Implementation:Datajuicer Data juicer RangeSpecifiedFieldSelector
| Knowledge Sources | |
|---|---|
| Domains | Data_Processing, Selection |
| Last Updated | 2026-02-14 16:00 GMT |
Overview
Concrete tool for selecting samples within a specified range of field values provided by Data-Juicer.
Description
RangeSpecifiedFieldSelector extends Selector and filters dataset samples by keeping only those whose specified field values fall within a given rank or percentile range. It computes lower and upper bounds from percentile and/or rank parameters, using the more inclusive bound when both are provided. The field values are extracted supporting dot-separated multi-level keys, then heapq.nsmallest and heapq.nlargest are used in two passes to select samples within the computed range. If no bounds are provided, the original dataset is returned.
Usage
Use when you need range-based data selection strategies, such as filtering training data to specific quality or metric bands, removing outliers by keeping only the middle portion of a distribution.
Code Reference
Source Location
- Repository: Datajuicer_Data_juicer
- File: data_juicer/ops/selector/range_specified_field_selector.py
Signature
@OPERATORS.register_module("range_specified_field_selector")
class RangeSpecifiedFieldSelector(Selector):
def __init__(self, field_key: str = "",
lower_percentile: Optional[float] = None,
upper_percentile: Optional[float] = None,
lower_rank: Optional[PositiveInt] = None,
upper_rank: Optional[PositiveInt] = None,
*args, **kwargs):
Import
from data_juicer.ops.selector.range_specified_field_selector import RangeSpecifiedFieldSelector
I/O Contract
Inputs
| Name | Type | Required | Description |
|---|---|---|---|
| field_key | str | No | Target field key. Multi-level fields separated by '.'. Default: "" |
| lower_percentile | float | No | Lower bound percentile (0 to 1). Default: None |
| upper_percentile | float | No | Upper bound percentile (0 to 1).
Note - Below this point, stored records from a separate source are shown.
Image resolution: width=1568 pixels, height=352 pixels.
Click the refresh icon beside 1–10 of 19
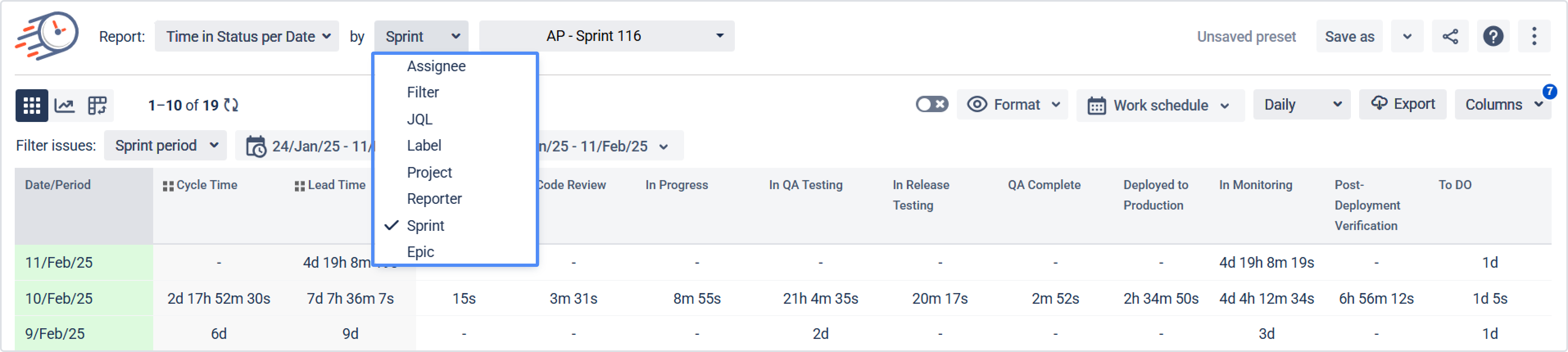click(x=231, y=105)
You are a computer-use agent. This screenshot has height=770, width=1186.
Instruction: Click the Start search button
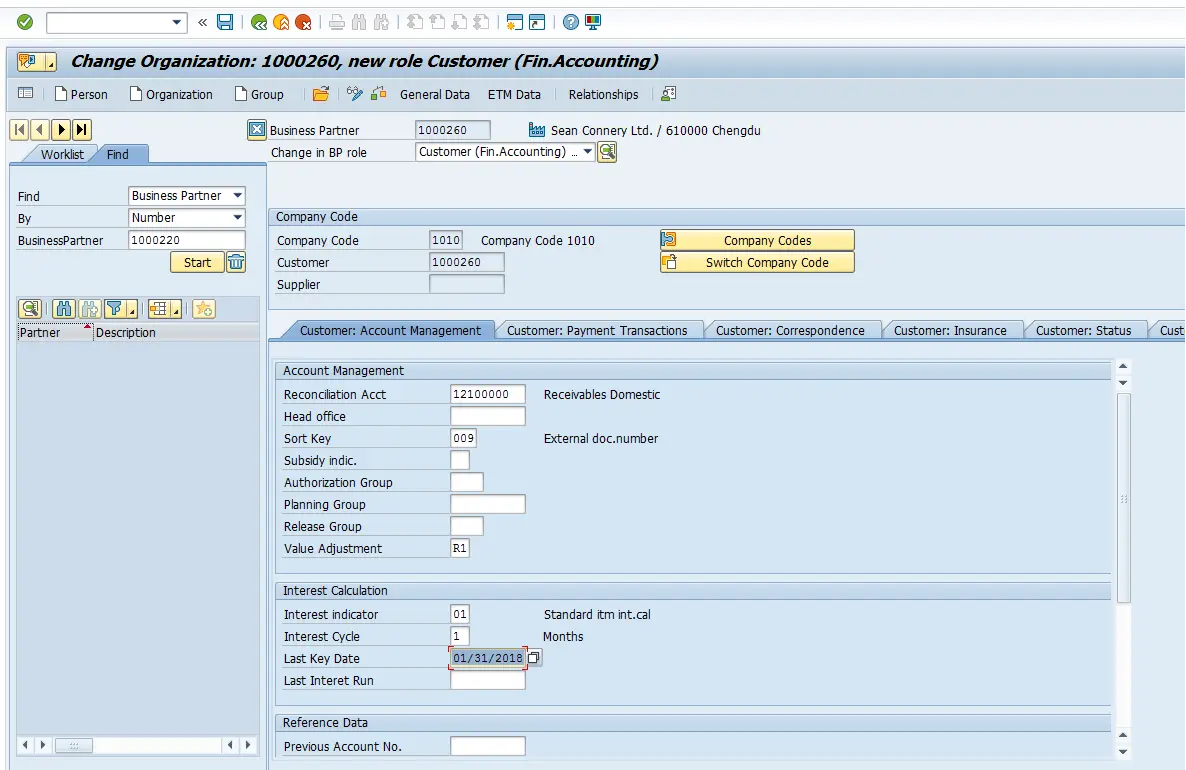click(197, 262)
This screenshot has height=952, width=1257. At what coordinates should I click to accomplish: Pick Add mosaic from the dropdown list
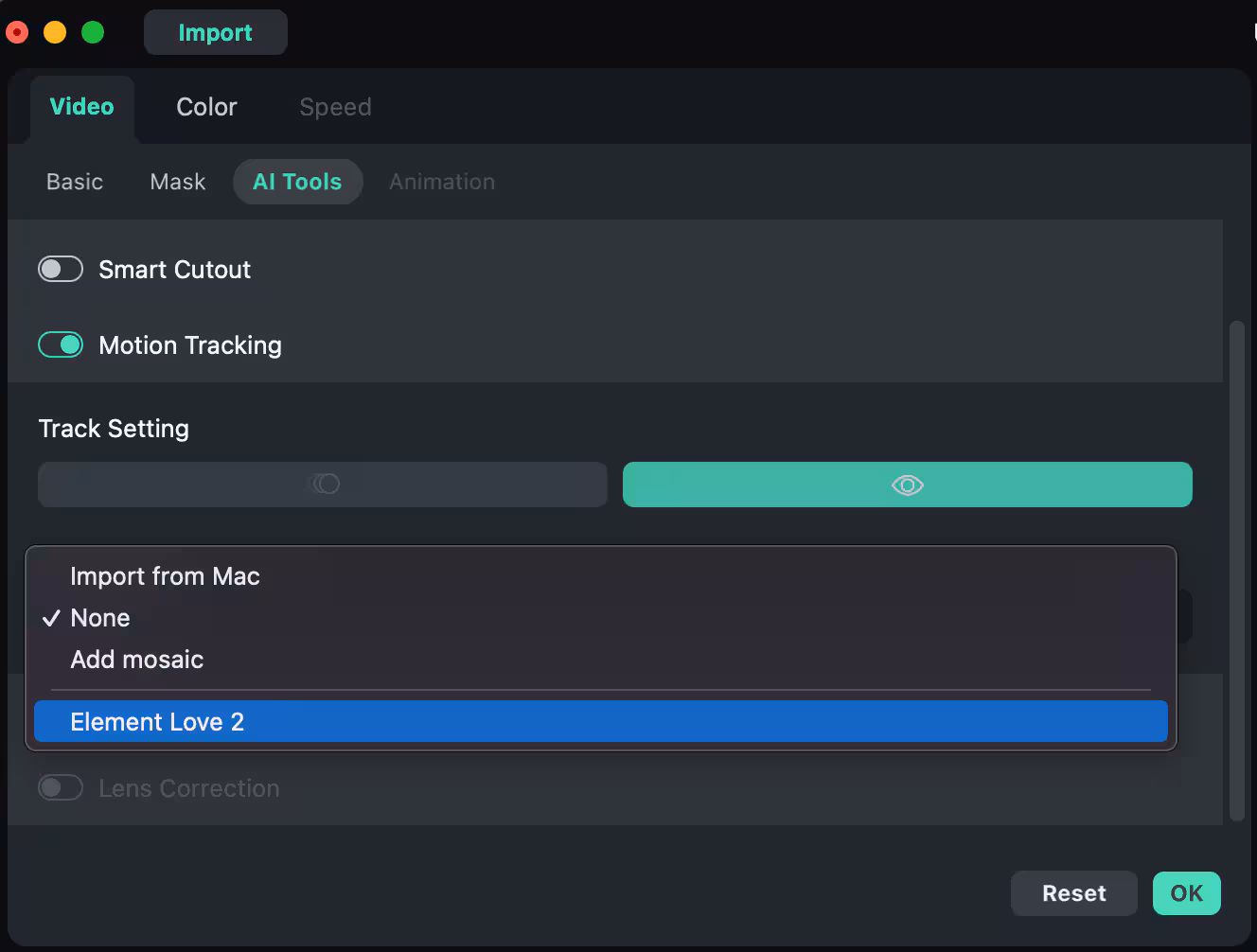pyautogui.click(x=137, y=660)
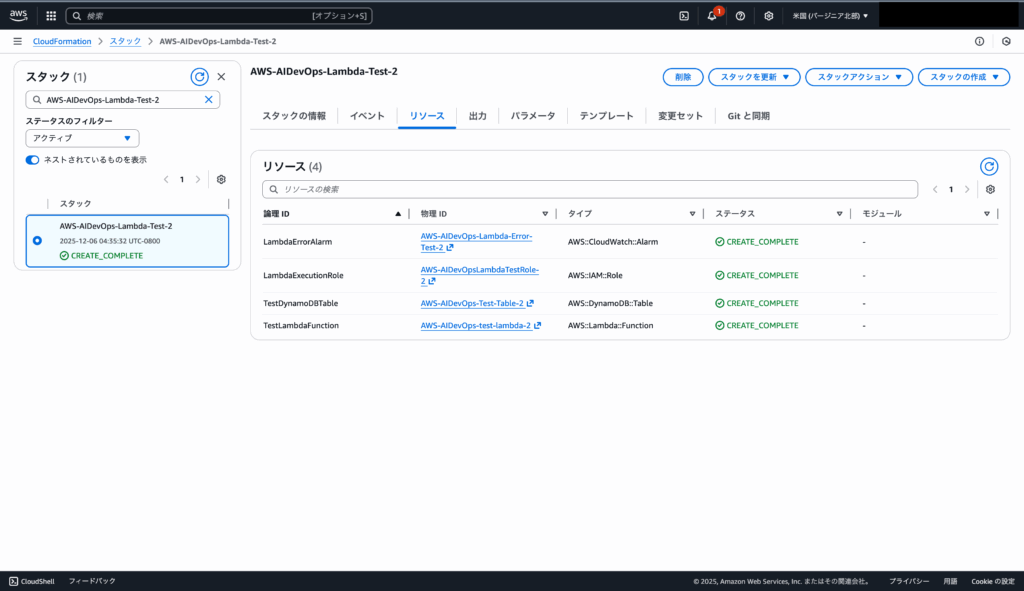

Default: None |
| lower_rank | PositiveInt | No | Lower bound rank (absolute position). Default: None |
| upper_rank | PositiveInt | No | Upper bound rank (absolute position). Default: None |
Outputs
| Name | Type | Description |
|---|---|---|
| dataset | Dataset | Filtered dataset containing only samples within the specified range |
Usage Examples
process:
- range_specified_field_selector:
field_key: "__dj__stats__.text_len"
lower_percentile: 0.2
upper_percentile: 0.8